» RECORDS TO PROCESS
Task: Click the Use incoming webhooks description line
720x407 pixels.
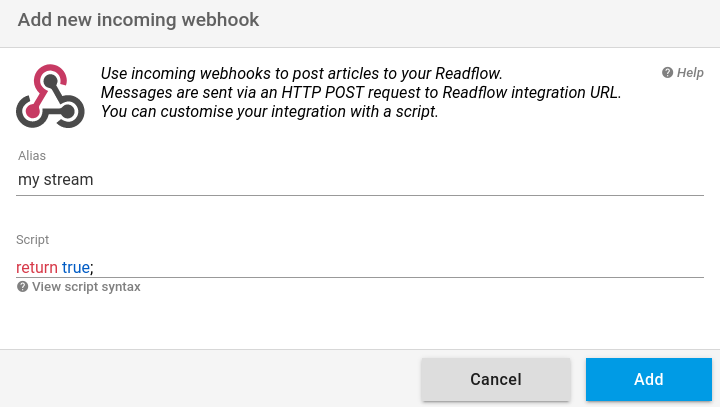Action: [302, 73]
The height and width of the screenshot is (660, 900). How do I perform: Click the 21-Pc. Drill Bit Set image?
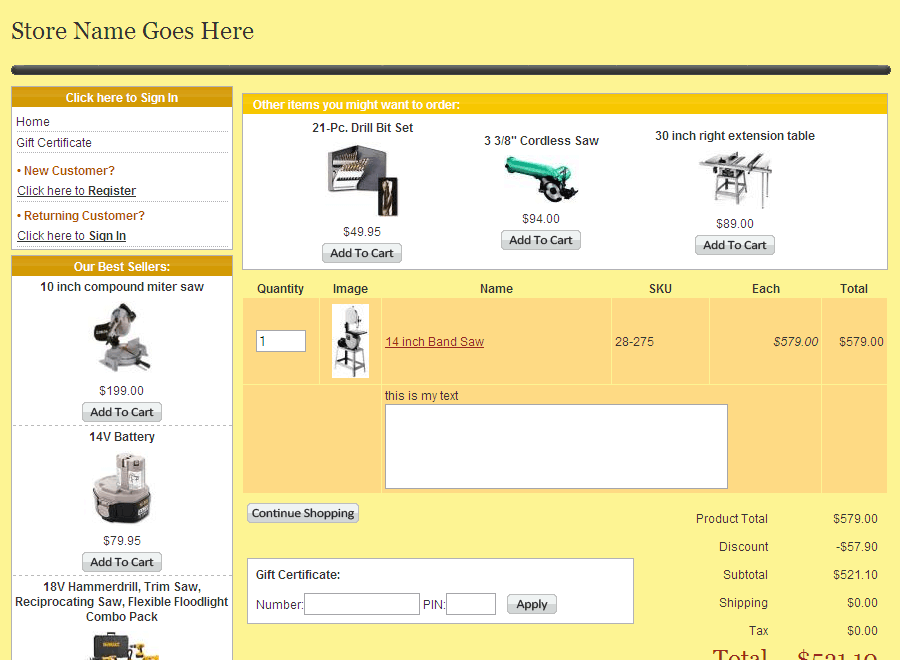tap(362, 180)
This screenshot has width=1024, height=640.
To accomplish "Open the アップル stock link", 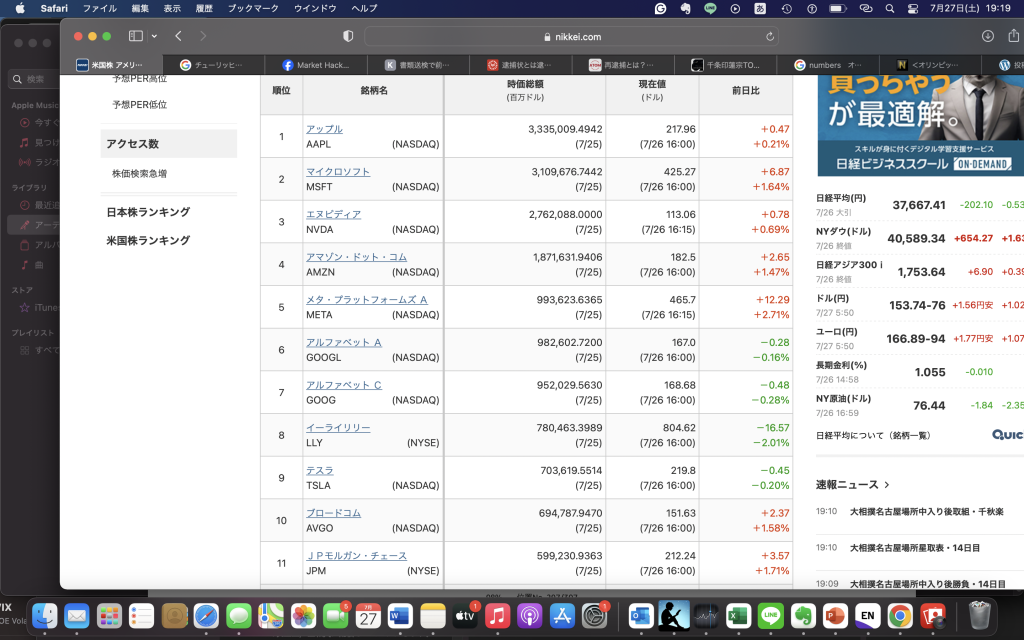I will 324,129.
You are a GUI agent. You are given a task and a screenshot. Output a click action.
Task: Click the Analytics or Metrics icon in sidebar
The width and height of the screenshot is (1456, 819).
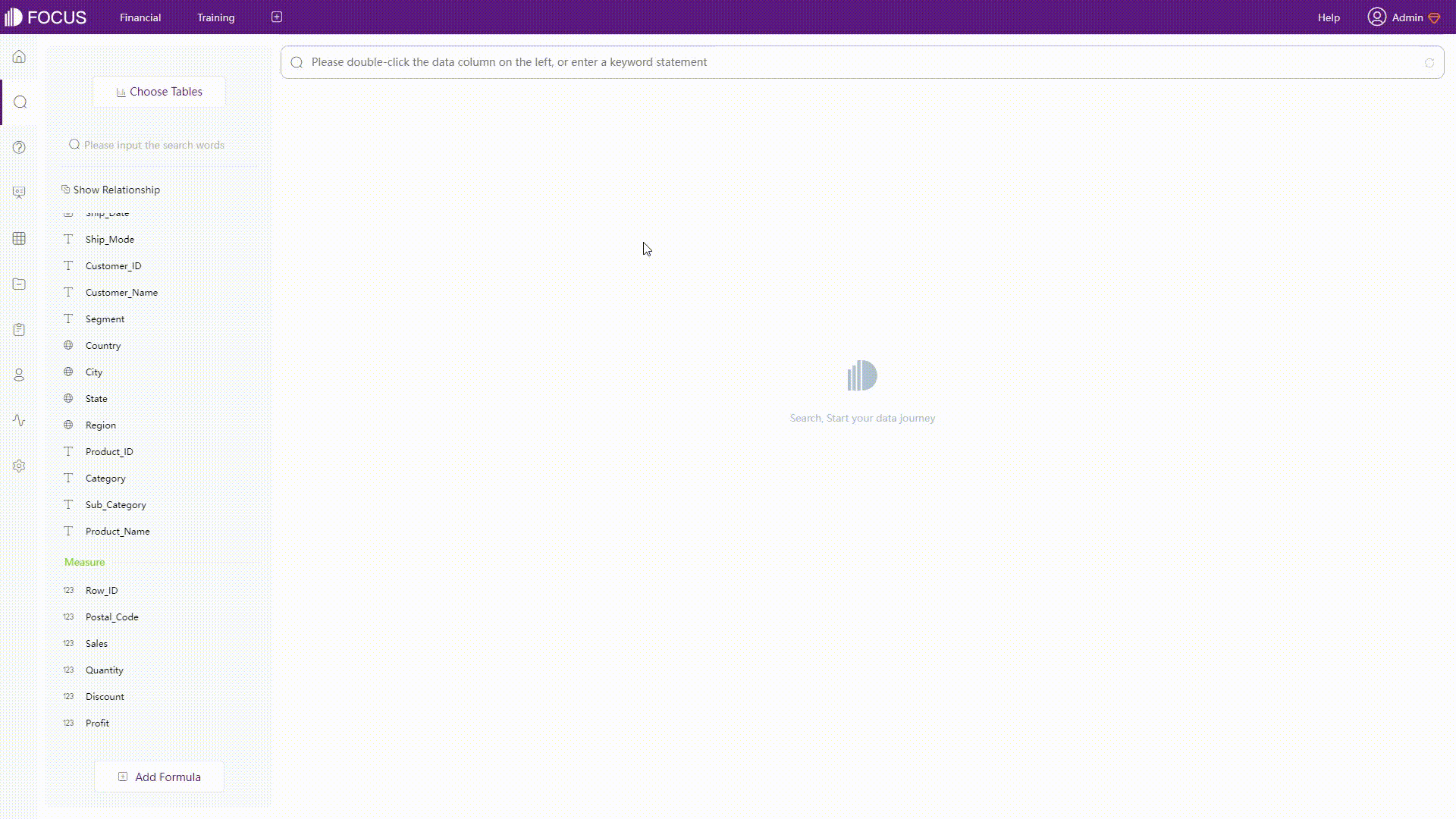coord(19,420)
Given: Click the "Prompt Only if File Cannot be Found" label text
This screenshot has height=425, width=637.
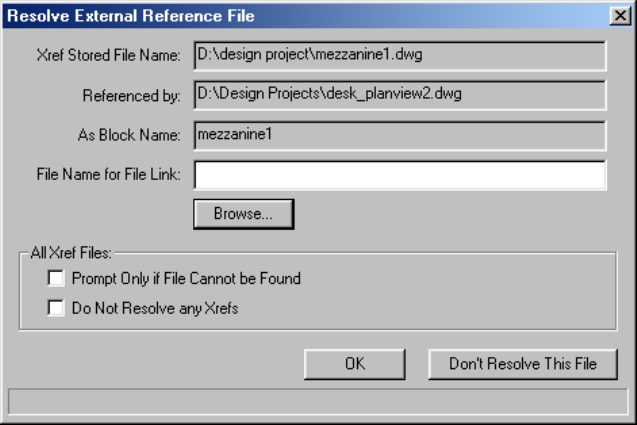Looking at the screenshot, I should coord(187,279).
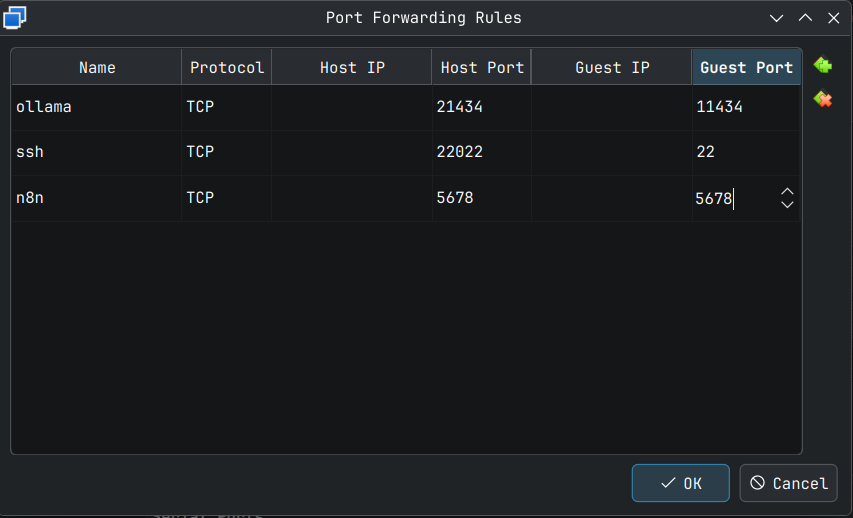The image size is (853, 518).
Task: Click the Host IP column header
Action: click(x=352, y=68)
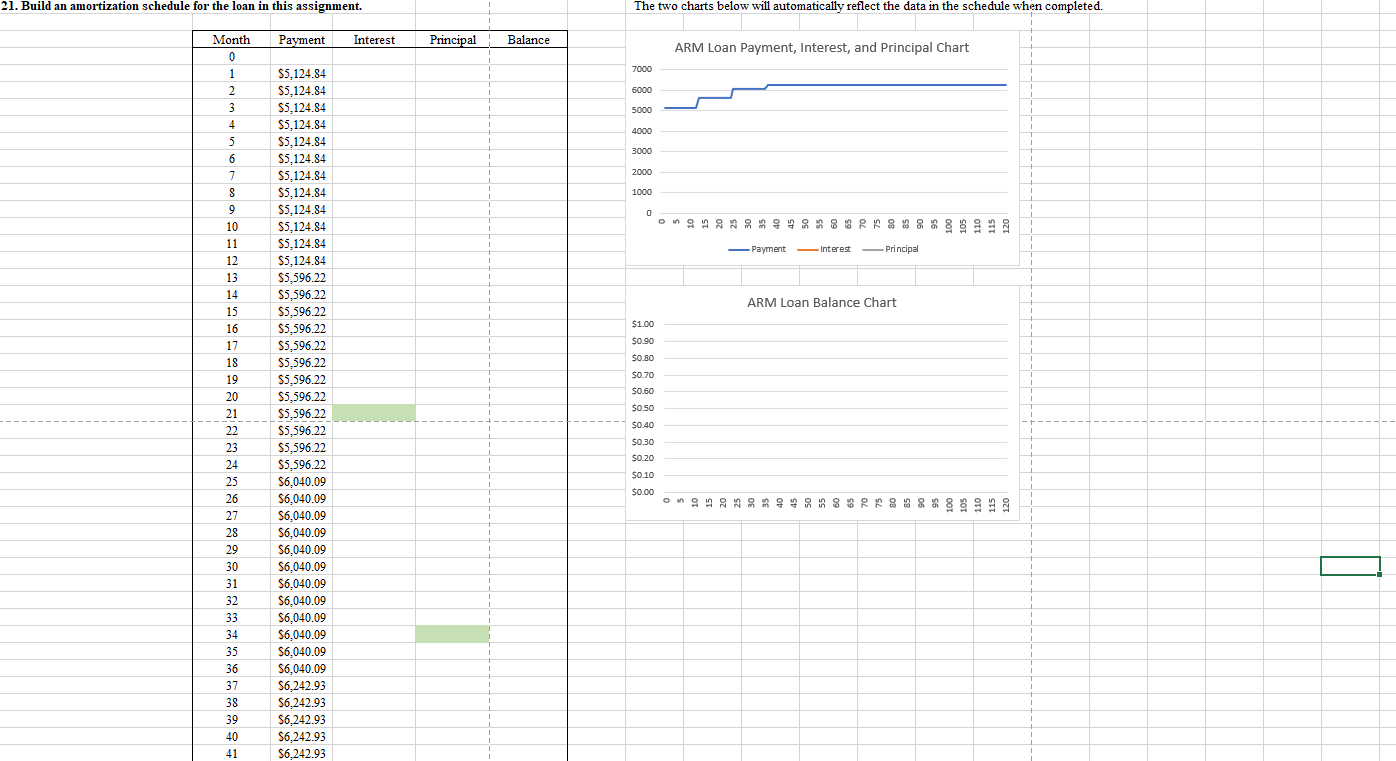Screen dimensions: 1396x761
Task: Select the Interest column header cell
Action: (x=374, y=40)
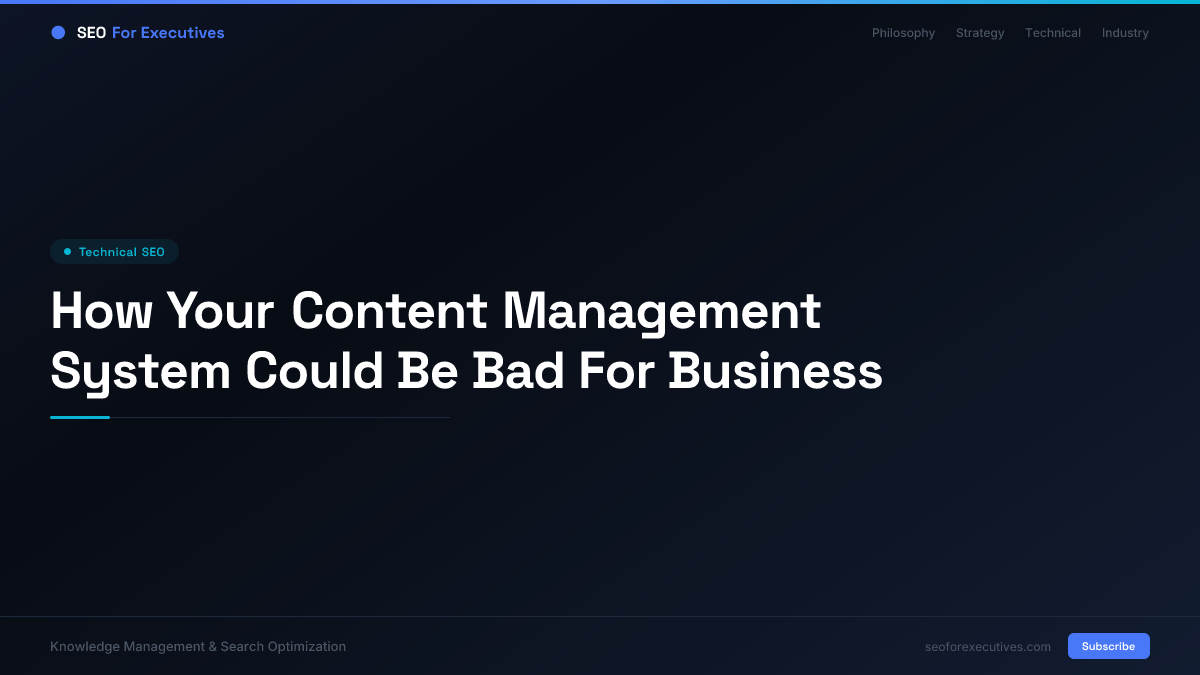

» REQUIRED WORK
Write out, word for word, the line containing "Given: Click the" and each line after it to the end of the data, and nothing more. Drop the pictures.

» WORKED SOLUTION
Given: Click the "Prompt Only if File Cannot be Found" label text
This screenshot has height=425, width=637.
Looking at the screenshot, I should coord(187,279).
The image size is (853, 518).
Task: Click the Host IP column header
Action: click(x=352, y=68)
Screen dimensions: 1396x761
Task: Select the Interest column header cell
Action: (x=374, y=40)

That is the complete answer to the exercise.